Dr. Jeresaty is one of three new trustees named to the foundation’s board since Mr. Nader left and filed his lawsuit. The other two are Joseph J. Fauliso, a retired judge and former Lieutenant Governor of Connecticut, and Marie Gustin, a retired superintendent of schools in New Britain, Conn.
Ms. Gustin, too, has nothing but praise for the Chahos. “They seem to be very serious about their work and hold us to the task of being serious as well,” she says. “They do everything honorably, from where I sit. They are accountable.”
Mr. Nader says he has pursued the lawsuit over the years because he believes that foundations need to be held more accountable for their practices and compelled to act more ethically.
Although foundation experts frown on situations where small, close-knit boards make salary and grant-making decisions while also being responsible for insuring that those decisions are proper and ethical, they say such situations are not against the law. And, they note, determining exactly how much foundations should pay their officers and directors is tricky business, partly because the number of hours worked is difficult to determine.
Mr. Nader, who draws no compensation from the dozens of non-profit groups he has established and who says he lives off $30,000 a year in speaking and writing fees, says he would like to see the foundation world create better criteria for setting salaries than relying on consultants’ reports that are based on existing salaries. “What keeps this in place are these justifications,” he says. He also says he would like to see that family foundations with paid staffs are challenged to make grants that represent professional work with the public’s interests in mind, rather than the family’s pet causes.
But some experts say that Mr. Nader’s ideas on creating such standards are highly questionable.
“It is dangerous to start saying, This is how you have to do it,” says Daniel L. Kurtz, a former New York assistant attorney general and author of the book Board Liability: A Guide for Nonprofit Directors. “I’d be exceedingly uncomfortable with a legally driven measure of performance that becomes the subject of litigation.”
It’s impossible, he says, to try to determine “superior” grant making. And, he adds, no one — including Mr. Nader, whom Mr. Kurtz says he admires — should start trying to do that.
“Once upon a time,” says Mr. Kurtz, “I thought it was best to make grants to remote groups because the gifts were pure and disinterested. Later, I thought, No, do your charity close to home, where you have a personal investment.”
He says that he has come to realize that there is no single approach to effective grant making — and that that is what makes philanthropy effective.

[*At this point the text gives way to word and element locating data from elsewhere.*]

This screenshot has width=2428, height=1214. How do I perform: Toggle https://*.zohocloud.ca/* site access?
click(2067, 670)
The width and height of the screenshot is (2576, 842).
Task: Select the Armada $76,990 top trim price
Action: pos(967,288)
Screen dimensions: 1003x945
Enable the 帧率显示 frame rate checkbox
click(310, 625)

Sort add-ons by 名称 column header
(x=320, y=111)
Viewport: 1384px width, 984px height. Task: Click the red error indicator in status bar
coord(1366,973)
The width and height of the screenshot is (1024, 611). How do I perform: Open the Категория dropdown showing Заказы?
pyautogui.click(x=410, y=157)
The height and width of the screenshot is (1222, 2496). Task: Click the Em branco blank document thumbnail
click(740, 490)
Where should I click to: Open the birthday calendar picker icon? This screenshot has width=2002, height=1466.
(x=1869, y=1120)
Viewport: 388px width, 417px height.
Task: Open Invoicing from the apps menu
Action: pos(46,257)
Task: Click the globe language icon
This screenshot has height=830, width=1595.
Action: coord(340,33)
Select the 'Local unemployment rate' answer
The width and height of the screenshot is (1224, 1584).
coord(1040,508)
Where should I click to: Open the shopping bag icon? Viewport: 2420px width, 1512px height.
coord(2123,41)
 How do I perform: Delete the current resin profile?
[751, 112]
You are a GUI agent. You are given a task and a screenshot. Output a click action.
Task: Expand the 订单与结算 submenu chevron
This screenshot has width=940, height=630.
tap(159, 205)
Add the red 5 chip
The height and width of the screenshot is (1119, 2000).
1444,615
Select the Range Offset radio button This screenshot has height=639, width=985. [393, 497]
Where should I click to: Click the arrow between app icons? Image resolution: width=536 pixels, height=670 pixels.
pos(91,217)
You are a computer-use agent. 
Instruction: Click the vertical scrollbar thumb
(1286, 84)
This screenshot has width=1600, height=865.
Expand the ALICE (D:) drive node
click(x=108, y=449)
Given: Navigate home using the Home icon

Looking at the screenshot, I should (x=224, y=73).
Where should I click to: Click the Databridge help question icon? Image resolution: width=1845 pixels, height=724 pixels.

Other foundation experts say that the questions Mr. Nader raises about the Hoffman foundation demonstrate the need for more checks and balances to insure that foundations are accountable in their use of tax-exempt funds.
While the Internal Revenue Service might be expected to play that role, it has focused most of its energy recently on policing charities. In the 1970s — following Congressional hearings that scrutinized foundations — the I.R.S. says its agents audited every foundation every year. Today the I.R.S. estimates that it audits 200 or so of the nation’s more than 35,000 private foundations a year.
Marc Owens, director of the agency’s Exempt Organizations Division, says audits have dropped off because agents never found financial abuses to be widespread, and he says Mr. Nader’s complaints do not change his mind.
Mr. Nader begs to differ.
He says that while it may not be of the magnitude of a major scandal, he suspects that ethical lapses take place daily at foundations — especially at small, family-run foundations where officers so often lack grant-making experience.
He calls it “a little noticed mess across the country.”